Ao longo desta quinta-feira (07/08), a internet acompanhou as tensões políticas sobre os pedidos de impeachment contra o ministro Alexandre de Moraes, do Supremo Tribunal Federal.
Diversas lideranças da extrema direita, alinhadas ao ex-presidente Bolsonaro, vinham pressionando presidente do Senado, Davi Alcolumbre (União-AP), para pautar os pedidos de impeachment em sessão.
Atualmente, existem dezenas de pedidos de impeachment contra o ministro. No entanto, os pedidos precisam ser pautados pelo presidente do Senado, para então seguir o rito processual.
Nesta quinta, Alcolumbre quebrou o silêncio e respondeu a pressão de seus pares. O senador deixou claro, em uma declaração bastante contundente, que não vai abrir discussão sobre o tema.
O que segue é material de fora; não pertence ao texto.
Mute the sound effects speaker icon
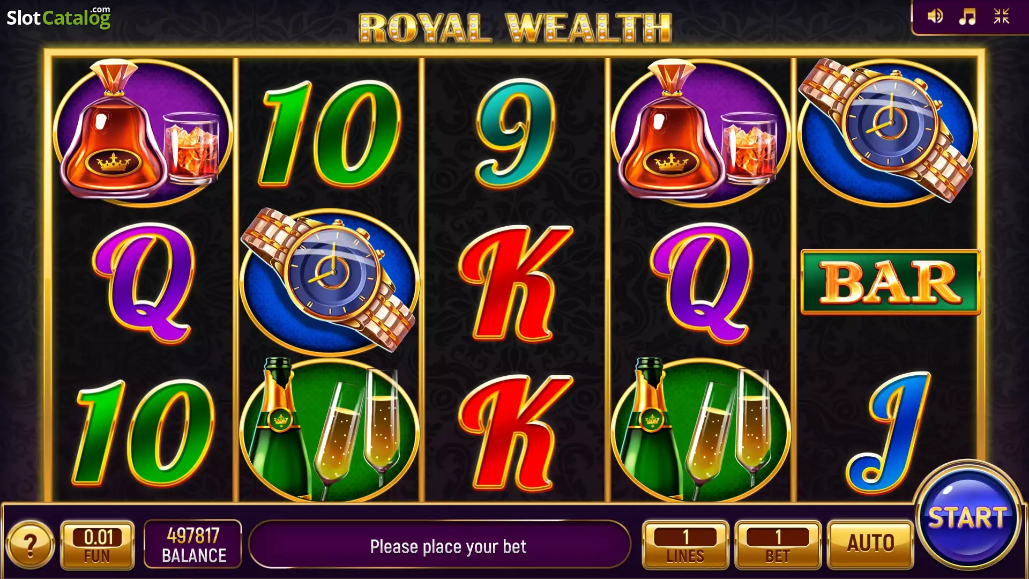The width and height of the screenshot is (1029, 579). (x=935, y=16)
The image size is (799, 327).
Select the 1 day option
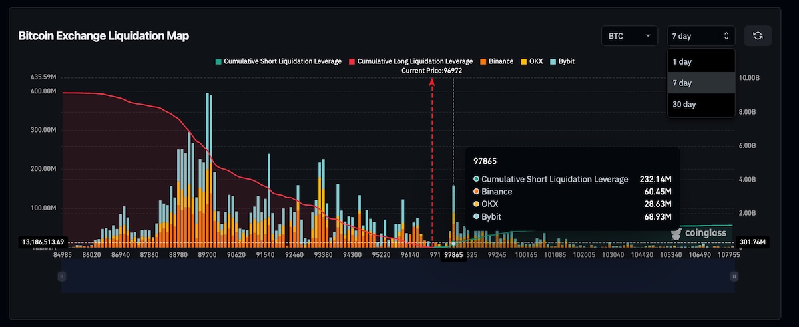point(682,61)
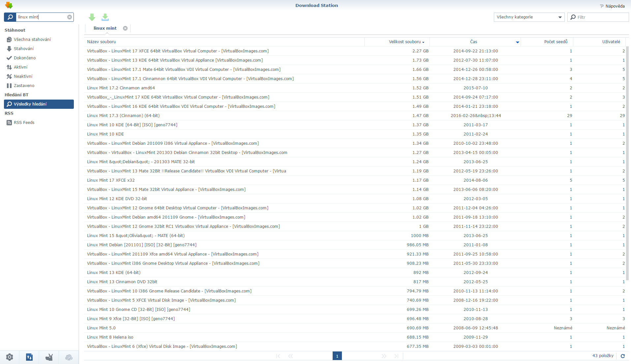Open Download Station settings gear
The image size is (631, 364).
click(10, 357)
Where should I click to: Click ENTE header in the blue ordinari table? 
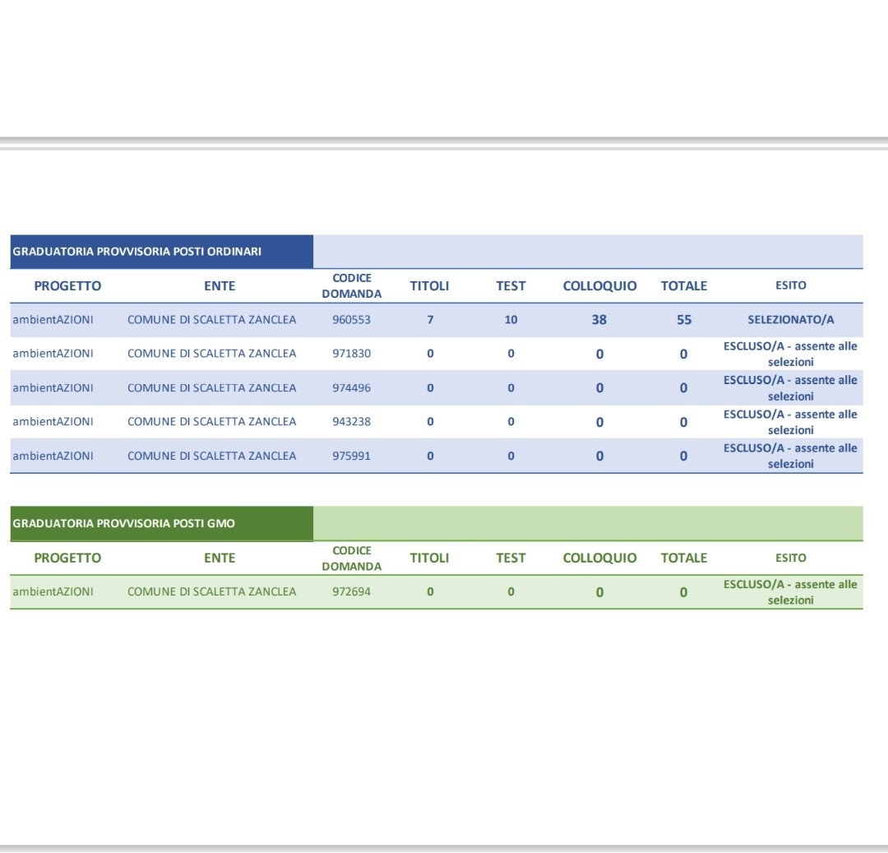click(220, 286)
“Nem se tiver 81 assinaturas, ainda assim não pauto impeachment de ministro do STF para votar”, disse Alcolumbre, sem esconder a irritação diante da tensão que cresce no Congresso. A declaração foi dada para interlocutores, segundo informações da Coluna do Estadão.
Oposição tenta forçar aprovação de lei de anistia e impeachment de Moraes
Antes de alcançar o número mínimo de assinaturas pelo impeachment de Moraes, membros da oposição já tinham também se organizado para obstruir o parlamento. Na última quarta, a polícia legislativa chegou a ser acionada.
A briga com Alexandre de Moraes não é nova, mas atingiu um ponto de ebulição nos últimos dias, quando o ministro decretou a prisão domiciliar de Bolsonaro. Moraes também é relator de inquéritos que preocupam alguns parlamentares, como o inquérito das fake news.
Além de pressionarem por uma aprovação de anistia, que beneficiaria o ex-presidente, os parlamentares também tentam forçar o impeachment de Moraes, que vem sendo descrito como “ditador” na narrativa da oposição.
Fora do país, Eduardo Bolsonaro (PL) articula abertamente com o governo dos EUA contra o Brasil, chegando a falar abertamente sobre o assunto e pedindo por sanções que prejudiquem a economia nacional.